[Data entries]
BEGIN

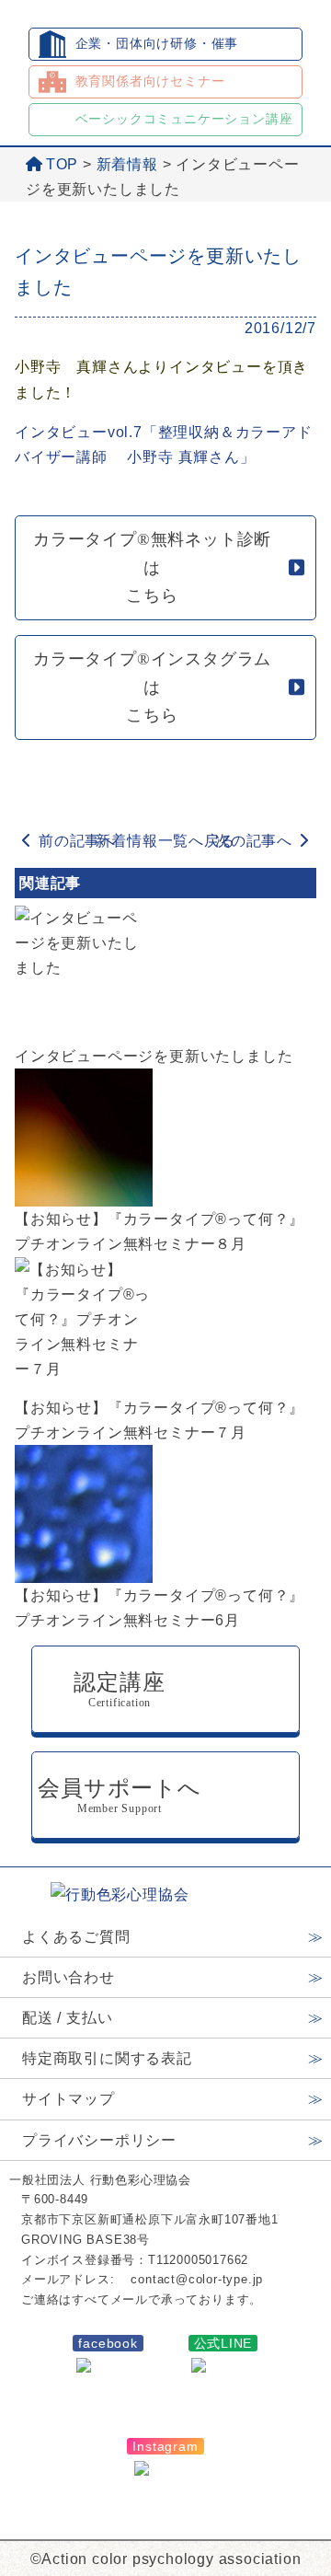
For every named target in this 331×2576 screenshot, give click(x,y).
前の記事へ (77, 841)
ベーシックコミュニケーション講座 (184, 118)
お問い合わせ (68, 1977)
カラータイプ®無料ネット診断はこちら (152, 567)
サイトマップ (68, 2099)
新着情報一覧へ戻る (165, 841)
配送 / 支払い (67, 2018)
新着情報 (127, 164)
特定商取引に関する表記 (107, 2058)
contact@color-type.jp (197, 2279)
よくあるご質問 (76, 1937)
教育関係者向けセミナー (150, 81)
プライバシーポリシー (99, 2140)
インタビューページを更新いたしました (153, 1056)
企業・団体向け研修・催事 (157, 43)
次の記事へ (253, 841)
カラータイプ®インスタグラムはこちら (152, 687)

END

> **Problem to solve**
If a line in the entries above contains "カラータイプ", report it.

> **Result for this task**
カラータイプ®無料ネット診断はこちら (152, 567)
カラータイプ®インスタグラムはこちら (152, 687)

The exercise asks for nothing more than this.